------ Exercise data ------
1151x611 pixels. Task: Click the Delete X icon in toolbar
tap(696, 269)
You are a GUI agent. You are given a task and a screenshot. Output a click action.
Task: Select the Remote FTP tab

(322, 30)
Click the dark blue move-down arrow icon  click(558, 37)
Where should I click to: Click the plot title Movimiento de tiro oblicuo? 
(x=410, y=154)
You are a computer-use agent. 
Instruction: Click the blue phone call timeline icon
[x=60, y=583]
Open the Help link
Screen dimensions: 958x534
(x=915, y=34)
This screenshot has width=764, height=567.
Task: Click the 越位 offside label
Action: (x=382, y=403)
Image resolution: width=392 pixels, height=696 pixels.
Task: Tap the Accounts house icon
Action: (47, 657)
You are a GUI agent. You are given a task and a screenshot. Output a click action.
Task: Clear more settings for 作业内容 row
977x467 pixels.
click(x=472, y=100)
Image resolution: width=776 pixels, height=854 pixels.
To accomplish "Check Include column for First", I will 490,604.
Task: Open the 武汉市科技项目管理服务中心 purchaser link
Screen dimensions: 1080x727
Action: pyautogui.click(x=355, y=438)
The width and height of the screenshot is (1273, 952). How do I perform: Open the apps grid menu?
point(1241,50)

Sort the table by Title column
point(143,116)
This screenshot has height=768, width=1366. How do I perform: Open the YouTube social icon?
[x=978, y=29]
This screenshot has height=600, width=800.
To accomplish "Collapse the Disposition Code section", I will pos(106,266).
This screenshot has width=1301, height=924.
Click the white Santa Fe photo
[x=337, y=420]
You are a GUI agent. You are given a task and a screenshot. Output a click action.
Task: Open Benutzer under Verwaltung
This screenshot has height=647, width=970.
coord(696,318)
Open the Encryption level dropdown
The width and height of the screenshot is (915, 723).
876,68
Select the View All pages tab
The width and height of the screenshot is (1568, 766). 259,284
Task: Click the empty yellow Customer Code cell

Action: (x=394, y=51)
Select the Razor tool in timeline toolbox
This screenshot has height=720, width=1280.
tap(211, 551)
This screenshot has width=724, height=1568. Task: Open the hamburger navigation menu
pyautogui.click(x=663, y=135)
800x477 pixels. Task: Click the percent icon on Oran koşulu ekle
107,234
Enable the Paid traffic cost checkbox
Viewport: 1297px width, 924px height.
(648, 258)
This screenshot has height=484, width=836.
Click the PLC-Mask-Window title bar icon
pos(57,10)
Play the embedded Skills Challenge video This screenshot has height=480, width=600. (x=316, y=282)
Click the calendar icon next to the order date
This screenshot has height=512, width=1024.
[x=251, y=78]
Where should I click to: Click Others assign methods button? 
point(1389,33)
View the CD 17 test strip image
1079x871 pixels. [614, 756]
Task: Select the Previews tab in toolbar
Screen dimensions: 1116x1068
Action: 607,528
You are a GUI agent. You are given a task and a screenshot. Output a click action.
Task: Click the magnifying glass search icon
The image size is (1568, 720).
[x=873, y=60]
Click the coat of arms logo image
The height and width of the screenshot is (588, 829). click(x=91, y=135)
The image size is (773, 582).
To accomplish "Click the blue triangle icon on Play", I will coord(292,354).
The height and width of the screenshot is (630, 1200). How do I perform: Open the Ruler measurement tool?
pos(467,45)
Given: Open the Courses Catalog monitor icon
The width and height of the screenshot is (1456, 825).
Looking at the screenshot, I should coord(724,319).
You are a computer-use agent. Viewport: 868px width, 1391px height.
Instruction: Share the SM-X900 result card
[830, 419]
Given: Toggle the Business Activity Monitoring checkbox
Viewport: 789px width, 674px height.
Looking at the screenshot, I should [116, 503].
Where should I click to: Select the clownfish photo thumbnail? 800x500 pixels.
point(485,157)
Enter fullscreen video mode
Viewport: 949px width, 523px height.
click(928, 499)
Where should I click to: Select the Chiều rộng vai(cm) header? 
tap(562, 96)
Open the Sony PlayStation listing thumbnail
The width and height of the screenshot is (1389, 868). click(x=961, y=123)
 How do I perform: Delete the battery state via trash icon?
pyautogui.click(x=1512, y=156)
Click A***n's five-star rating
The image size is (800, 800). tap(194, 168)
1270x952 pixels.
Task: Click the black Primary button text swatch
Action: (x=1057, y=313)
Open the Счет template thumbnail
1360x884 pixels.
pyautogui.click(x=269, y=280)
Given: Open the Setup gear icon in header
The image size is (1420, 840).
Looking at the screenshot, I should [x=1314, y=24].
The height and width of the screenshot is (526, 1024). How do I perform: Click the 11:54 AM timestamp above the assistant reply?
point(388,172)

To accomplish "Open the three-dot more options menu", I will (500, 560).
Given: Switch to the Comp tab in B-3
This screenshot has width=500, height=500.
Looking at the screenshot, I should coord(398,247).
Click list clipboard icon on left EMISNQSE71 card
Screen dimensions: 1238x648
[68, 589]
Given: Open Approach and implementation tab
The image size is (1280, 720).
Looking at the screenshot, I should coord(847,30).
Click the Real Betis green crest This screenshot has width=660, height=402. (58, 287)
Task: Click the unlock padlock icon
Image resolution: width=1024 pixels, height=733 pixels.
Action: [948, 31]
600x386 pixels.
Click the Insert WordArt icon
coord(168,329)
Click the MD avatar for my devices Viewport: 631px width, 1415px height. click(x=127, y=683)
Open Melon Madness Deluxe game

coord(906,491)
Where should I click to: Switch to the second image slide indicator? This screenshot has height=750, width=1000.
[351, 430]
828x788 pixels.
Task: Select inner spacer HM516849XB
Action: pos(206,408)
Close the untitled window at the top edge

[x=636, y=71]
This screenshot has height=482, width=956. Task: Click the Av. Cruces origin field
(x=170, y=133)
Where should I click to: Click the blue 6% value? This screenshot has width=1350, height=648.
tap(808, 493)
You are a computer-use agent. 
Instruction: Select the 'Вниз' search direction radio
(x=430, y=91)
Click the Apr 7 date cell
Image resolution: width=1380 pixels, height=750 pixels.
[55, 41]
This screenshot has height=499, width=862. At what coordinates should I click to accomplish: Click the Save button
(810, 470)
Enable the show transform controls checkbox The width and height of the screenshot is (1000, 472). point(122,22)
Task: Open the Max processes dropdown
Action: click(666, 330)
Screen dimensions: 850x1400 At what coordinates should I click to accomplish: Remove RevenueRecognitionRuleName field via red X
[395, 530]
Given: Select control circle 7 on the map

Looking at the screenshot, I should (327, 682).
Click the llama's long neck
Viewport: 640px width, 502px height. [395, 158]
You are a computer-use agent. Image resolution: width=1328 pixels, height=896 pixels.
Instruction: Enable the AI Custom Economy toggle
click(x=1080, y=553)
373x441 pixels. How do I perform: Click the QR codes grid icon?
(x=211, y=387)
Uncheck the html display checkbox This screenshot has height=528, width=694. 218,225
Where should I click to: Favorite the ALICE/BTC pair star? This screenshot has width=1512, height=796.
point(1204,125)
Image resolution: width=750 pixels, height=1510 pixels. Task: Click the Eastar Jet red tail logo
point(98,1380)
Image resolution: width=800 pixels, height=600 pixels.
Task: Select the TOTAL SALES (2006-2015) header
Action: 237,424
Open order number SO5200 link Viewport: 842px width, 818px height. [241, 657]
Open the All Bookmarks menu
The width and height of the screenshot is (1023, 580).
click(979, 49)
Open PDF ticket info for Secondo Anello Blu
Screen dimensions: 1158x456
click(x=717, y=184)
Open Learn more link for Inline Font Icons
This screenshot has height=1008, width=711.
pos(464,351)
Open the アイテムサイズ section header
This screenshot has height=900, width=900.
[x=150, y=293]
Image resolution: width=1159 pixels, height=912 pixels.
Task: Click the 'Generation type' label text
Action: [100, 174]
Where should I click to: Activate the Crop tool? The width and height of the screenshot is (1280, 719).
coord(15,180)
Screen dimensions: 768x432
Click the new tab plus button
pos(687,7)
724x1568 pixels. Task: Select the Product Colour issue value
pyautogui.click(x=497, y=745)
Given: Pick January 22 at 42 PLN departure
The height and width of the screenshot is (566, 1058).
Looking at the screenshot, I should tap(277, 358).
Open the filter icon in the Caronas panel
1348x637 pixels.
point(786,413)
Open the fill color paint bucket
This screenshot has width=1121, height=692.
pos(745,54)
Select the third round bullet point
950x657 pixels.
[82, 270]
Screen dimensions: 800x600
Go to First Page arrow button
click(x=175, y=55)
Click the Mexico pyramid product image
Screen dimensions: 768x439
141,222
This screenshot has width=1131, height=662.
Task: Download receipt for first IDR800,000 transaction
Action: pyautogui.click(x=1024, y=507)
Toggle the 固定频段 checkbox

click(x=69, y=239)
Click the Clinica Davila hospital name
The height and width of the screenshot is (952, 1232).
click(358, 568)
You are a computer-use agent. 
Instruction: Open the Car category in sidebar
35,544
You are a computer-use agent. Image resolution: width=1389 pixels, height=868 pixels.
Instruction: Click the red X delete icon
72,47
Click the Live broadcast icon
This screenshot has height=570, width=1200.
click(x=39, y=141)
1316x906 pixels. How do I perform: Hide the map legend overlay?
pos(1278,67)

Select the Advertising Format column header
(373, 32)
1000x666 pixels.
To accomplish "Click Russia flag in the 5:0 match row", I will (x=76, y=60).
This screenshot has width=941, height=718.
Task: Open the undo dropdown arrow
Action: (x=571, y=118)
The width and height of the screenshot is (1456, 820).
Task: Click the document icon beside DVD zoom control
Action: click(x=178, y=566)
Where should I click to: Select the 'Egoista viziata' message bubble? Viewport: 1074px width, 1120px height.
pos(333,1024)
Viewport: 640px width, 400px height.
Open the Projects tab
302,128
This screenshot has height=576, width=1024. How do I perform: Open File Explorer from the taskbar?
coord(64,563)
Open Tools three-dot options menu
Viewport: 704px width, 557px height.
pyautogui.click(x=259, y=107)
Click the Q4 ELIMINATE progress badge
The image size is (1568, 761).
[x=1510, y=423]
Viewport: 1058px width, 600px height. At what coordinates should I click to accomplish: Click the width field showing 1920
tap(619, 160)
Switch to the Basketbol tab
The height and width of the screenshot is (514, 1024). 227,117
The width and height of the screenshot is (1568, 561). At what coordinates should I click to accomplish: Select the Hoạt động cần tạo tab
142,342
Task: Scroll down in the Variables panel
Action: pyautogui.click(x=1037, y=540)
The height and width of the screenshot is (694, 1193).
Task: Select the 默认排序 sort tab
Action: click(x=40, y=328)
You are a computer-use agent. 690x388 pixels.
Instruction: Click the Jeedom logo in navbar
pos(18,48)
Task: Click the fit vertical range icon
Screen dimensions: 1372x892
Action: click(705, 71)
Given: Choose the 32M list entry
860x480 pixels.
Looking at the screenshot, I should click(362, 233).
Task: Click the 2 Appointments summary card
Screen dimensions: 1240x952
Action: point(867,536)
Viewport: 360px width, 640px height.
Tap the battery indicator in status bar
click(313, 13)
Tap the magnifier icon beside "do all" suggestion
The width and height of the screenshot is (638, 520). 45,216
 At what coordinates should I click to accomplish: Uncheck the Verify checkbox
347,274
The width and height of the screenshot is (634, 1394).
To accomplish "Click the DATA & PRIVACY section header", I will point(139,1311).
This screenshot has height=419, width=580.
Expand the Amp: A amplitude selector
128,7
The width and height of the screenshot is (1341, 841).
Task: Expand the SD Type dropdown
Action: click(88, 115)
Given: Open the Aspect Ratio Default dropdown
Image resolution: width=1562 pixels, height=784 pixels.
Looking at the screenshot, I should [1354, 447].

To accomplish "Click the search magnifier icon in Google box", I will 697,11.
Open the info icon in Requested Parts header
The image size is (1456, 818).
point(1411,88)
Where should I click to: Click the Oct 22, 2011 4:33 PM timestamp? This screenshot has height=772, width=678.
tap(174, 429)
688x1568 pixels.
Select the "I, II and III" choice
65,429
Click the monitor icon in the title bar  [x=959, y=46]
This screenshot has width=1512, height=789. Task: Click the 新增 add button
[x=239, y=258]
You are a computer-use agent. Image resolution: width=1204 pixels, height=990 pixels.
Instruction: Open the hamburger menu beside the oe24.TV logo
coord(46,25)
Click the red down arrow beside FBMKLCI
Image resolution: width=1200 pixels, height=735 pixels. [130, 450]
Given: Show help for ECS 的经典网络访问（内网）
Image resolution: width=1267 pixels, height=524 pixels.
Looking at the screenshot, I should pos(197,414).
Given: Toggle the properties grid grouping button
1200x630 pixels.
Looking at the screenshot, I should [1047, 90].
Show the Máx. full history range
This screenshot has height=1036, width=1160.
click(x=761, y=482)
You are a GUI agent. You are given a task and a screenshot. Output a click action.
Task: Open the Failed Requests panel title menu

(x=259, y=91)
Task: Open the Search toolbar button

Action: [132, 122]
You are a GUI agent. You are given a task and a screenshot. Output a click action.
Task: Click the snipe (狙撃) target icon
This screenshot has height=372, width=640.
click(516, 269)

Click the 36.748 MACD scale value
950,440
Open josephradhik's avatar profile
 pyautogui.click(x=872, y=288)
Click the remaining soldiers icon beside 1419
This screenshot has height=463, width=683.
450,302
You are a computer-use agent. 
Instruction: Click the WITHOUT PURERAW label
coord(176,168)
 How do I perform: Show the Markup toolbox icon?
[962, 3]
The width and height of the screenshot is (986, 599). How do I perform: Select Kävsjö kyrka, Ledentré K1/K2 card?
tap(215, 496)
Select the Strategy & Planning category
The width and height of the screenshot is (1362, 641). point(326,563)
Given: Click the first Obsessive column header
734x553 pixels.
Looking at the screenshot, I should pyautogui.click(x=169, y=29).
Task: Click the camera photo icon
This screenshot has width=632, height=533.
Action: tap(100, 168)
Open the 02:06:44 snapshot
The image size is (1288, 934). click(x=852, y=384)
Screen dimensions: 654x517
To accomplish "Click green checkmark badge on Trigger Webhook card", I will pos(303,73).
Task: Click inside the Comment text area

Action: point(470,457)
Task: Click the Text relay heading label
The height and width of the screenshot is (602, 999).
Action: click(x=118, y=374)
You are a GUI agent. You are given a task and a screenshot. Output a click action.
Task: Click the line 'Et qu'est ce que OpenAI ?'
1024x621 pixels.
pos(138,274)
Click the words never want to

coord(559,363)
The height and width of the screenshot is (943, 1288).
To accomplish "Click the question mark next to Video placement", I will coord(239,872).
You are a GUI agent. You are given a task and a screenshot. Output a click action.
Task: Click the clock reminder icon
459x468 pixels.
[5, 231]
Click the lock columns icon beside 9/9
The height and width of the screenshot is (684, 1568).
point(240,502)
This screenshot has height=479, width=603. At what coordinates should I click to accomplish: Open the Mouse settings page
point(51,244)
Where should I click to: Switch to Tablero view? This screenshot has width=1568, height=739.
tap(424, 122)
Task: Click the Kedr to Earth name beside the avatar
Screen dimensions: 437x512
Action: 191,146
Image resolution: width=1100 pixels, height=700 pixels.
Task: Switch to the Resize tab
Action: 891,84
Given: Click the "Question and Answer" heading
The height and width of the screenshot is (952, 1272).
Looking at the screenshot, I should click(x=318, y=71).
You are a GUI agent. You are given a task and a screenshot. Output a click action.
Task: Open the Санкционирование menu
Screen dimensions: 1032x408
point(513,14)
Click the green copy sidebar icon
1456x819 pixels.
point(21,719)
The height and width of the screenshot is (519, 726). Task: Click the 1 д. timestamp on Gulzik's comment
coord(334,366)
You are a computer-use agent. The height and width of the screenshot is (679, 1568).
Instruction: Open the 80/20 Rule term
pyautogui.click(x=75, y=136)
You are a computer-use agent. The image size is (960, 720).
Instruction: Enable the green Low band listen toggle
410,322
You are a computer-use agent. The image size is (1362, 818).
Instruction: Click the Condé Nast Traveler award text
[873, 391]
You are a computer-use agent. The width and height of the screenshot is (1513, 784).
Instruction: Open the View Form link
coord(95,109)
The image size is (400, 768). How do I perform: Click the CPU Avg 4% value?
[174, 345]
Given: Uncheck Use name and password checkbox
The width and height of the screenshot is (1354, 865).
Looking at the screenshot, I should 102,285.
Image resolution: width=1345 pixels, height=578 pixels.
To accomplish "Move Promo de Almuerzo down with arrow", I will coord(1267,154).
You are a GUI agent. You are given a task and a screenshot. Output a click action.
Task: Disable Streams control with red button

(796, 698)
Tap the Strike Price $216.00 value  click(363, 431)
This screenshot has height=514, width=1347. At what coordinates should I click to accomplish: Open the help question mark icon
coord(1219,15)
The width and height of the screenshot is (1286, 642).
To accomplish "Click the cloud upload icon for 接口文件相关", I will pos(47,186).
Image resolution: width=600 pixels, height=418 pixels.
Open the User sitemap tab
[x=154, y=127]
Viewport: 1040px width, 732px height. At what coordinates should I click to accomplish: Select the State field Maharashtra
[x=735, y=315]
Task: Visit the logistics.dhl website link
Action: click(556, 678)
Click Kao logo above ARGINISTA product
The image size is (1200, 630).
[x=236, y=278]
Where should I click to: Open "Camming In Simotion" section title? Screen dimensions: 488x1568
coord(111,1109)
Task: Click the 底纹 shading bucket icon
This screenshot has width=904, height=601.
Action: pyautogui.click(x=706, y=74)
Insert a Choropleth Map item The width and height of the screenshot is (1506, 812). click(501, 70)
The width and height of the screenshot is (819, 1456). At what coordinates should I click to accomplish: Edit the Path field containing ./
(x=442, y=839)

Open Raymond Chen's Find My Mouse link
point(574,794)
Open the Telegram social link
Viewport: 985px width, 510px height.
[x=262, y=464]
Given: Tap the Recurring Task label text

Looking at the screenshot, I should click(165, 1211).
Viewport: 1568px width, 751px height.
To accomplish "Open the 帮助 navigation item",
------
Work to complete:
In the records above, locate the lines holding the word "more". Copy each of them.

Result:
Task: Clear more settings for 作业内容 row
To accomplish "Open the three-dot more options menu", I will (500, 560).
Open Learn more link for Inline Font Icons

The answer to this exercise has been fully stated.